• _Source text_:
This is the third lens in Leica’s historical lens series where they revisit classics and remake them with modern glass and coatings, but with the original basic design. The two previous lenses are the 28mm Summaron which is a tiny lens, originally released in 1954 with a screw mount. Then came the Leica Thambar M 90mm f/2.2, a quirky soft-focus portrait lens from the mid-thirties.
The Leica Noctilux 50mm f/1.2 is rather a different beast. Released in 1966, it was the state-of-the-art lens for shooting in low light; it was very expensive, and very difficult to make, estimates of how many were produced vary between 500 and 2,500. But I understand that the actual number was 1,757.
As a result of this, it has become a photographic legend and a serious collectors’ item with production lenses selling for well over $20,000 and even lens hoods changing hands for around $4,000! Sadly I do not have an original lens to compare with the new one, but I guess that will be true of most people who buy this lovely lens.
I’ve been lucky enough to have a prototype copy of the Noctilux for almost the whole of the lockdown. I’ve used it on both the SL2 and the M10-R and have very much fallen in love. Of course, it has its vices and would not come out well in a technical comparison between the current f/0.95 Noctilux (or the 50 f/1.4 Summilux come to that). Just a glance at the MTF curves shows that pretty clearly. But this lens is an important part of Leica’s history, and it’s great that Leica should re-make it so that we lesser mortals can have a go with it.
In 1966 Leica was still a big player in the photojournalism world, and there was an increasing demand for fast lenses for shooting in very low light. Nikon, Minolta, Canon and Leica all produced f/1.2 standard lenses in the 1960s. Canon was first out of the block in 1962 with the 58mm f/1.2, they improved it to 55mm in 1968, but it was not until 1980 that the focal length was changed to 50mm. Nikon hit the market in 1965 with its 55mm f/1.2, in 1978 they managed the 50mm f/1.2 AI Nikkor. Minolta brought out their 58mm f/1.2 in 1966, the same year that Leica trumped them with their 50mm f/1.2 double aspherical.

• _Stated task_: Reproduce the passage of the Leica Noctilux text word for word, starting at "I’ve been lucky" and ending at "go with it.".

• _Raw records_:
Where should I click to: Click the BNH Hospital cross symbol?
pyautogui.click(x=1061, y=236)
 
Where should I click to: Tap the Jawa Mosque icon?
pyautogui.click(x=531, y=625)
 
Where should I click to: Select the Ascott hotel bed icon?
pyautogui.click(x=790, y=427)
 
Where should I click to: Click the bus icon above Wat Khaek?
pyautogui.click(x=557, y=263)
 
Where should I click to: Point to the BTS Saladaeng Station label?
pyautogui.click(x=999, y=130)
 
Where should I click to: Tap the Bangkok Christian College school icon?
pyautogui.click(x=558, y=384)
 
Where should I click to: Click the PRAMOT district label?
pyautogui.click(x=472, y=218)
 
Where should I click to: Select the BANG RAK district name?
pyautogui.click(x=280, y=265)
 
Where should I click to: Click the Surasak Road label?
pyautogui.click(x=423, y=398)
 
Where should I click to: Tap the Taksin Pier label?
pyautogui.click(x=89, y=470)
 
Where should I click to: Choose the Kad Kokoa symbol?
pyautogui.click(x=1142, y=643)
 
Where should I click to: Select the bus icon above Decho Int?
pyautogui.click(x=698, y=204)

---

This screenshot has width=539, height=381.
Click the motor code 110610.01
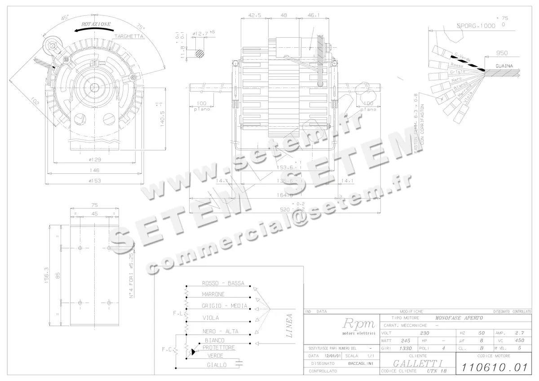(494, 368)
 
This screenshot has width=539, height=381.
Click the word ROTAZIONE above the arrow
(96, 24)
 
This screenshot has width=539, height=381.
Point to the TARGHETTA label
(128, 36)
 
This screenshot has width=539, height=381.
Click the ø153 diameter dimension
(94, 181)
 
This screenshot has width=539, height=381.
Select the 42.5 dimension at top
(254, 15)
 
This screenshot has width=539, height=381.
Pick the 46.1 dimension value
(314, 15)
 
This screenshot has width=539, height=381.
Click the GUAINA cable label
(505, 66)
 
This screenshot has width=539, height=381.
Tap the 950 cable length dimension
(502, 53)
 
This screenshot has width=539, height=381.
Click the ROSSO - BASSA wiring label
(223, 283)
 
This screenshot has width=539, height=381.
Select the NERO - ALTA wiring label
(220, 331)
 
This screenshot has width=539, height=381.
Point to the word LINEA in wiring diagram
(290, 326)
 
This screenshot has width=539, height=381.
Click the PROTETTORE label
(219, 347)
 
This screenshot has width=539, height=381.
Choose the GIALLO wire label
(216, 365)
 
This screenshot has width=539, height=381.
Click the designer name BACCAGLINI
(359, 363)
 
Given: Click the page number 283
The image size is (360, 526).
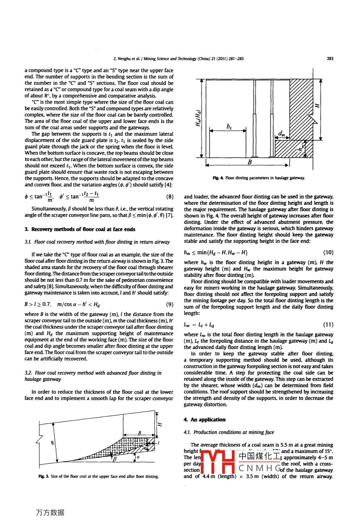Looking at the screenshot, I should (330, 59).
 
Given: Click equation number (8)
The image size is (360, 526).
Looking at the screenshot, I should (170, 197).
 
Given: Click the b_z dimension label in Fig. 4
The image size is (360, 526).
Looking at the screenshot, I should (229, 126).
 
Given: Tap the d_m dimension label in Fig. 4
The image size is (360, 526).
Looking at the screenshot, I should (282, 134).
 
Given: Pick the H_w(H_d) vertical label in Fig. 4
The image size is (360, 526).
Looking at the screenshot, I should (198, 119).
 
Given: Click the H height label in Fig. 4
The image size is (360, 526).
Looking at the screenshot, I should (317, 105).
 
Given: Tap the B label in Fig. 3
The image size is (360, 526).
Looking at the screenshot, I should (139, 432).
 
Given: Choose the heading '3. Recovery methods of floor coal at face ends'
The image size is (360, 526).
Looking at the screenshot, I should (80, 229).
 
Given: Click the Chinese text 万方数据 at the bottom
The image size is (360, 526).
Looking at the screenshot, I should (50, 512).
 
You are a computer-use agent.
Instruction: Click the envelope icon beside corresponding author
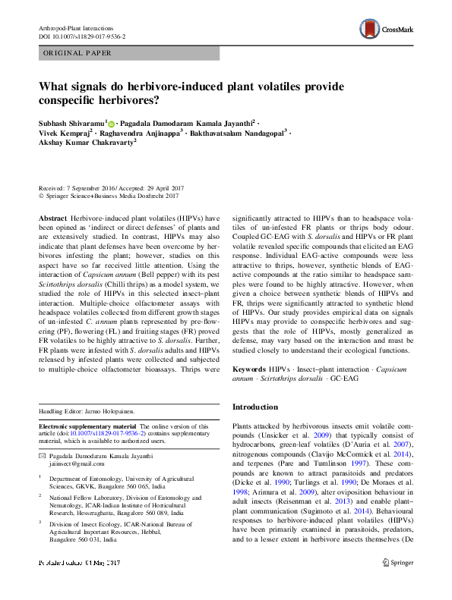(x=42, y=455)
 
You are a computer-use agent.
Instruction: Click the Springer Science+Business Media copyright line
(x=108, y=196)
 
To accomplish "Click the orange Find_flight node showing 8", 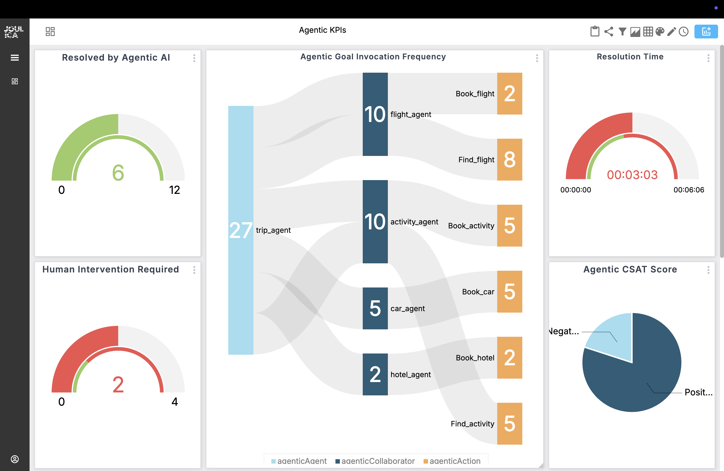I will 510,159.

---

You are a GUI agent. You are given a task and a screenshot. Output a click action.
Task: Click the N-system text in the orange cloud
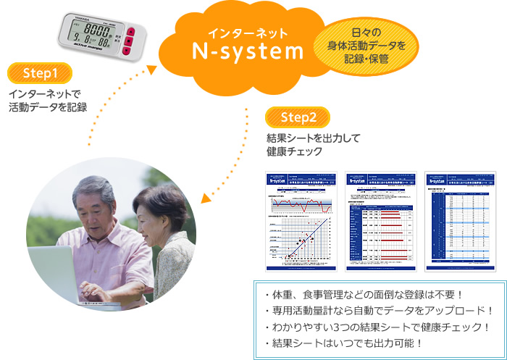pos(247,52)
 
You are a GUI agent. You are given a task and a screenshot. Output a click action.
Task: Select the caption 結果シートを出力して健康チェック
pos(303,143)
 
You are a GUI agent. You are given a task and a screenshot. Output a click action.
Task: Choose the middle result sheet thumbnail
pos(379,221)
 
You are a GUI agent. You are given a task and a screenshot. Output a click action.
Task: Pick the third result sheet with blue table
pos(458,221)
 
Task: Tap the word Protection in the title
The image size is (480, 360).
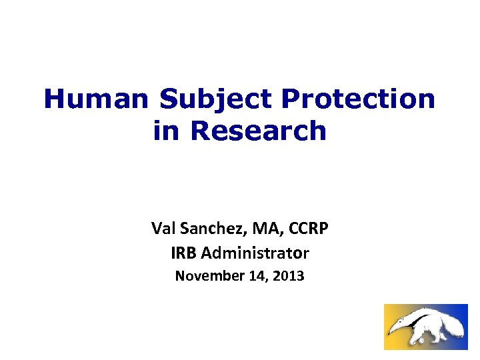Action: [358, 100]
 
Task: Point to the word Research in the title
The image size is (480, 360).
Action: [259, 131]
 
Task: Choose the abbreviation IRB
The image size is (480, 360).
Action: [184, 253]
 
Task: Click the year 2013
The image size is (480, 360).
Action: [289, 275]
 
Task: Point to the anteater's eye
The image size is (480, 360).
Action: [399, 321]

• _Output_:
I’ve been lucky enough to have a prototype copy of the Noctilux for almost the whole of the lockdown. I’ve used it on both the SL2 and the M10-R and have very much fallen in love. Of course, it has its vices and would not come out well in a technical comparison between the current f/0.95 Noctilux (or the 50 f/1.4 Summilux come to that). Just a glance at the MTF curves shows that pretty clearly. But this lens is an important part of Leica’s history, and it’s great that Leica should re-make it so that we lesser mortals can have a go with it.